Module 13: Tales from Outer Suburbia


Book Cover Image

Summary
Tales in Outer Suburbia is just that. It is one book with many short imaginative tales. The beginning is a tale of a water buffalo in the middle of an empty lot, he doesn't talk. He only points passers by in the correct direction if they ask. Another tale is of a foreign exchange student (who is not human). He comes and is inquisitive about the small things in the country. Each tale contains an element that is out of the ordinary but riveting. 

APA Reference
Tan, S. (2008). Tales fom outer suburbia. New York, NY: Arthur A. Levine Books. 

My Impressions
Shaun Tan definitely has a different approach, or better yet an imaginative mind. His books are always original. It always leaves the mind to wonder, did something like this really happen somewhere? You really have to follow along every page to think deep about what the story is about. I generally enjoy Shaun Tan's illustrations above his writing.

Professional Review
After teaching the graphic format a thing or two about its own potential for elegance with The Arrival (2007), Tan follows up with this array of 15 extraordinary illustrated tales. But here is an achievement in diametric opposition to his silent masterpiece, as Tan combines spare words and weirdly dazzling images—in styles ranging from painting to doodles to collage—to create a unity that holds complexities of emotion seldom found in even the most mature works. The story of a water buffalo who sits in a vacant lot mysteriously pointing children “in the right direction” is whimsical but also ominous.
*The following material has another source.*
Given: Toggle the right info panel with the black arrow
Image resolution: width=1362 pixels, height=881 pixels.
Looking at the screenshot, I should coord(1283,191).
The centerpiece, “Grandpa’s Story,” recalling a ceremonial marriage journey and the unnameable perils faced therein, captures a tone of aching melancholy and longing, but also, ultimately, a sense of deep, deep happiness. And the eerie “Stick Figures” is both a poignant and rather disturbing narrative that plays out in the washed-out daylight of suburban streets where curious, tortured creatures wait at the ends of pathways and behind bus stops. The thoughtful and engaged reader will take from these stories an experience as deep and profound as with anything he or she has ever read.
— Jesse Karp
Karp, J. (2008). Booklist.

Library Uses
Students can write a tale from their neighborhood and add an out of this world fictional character.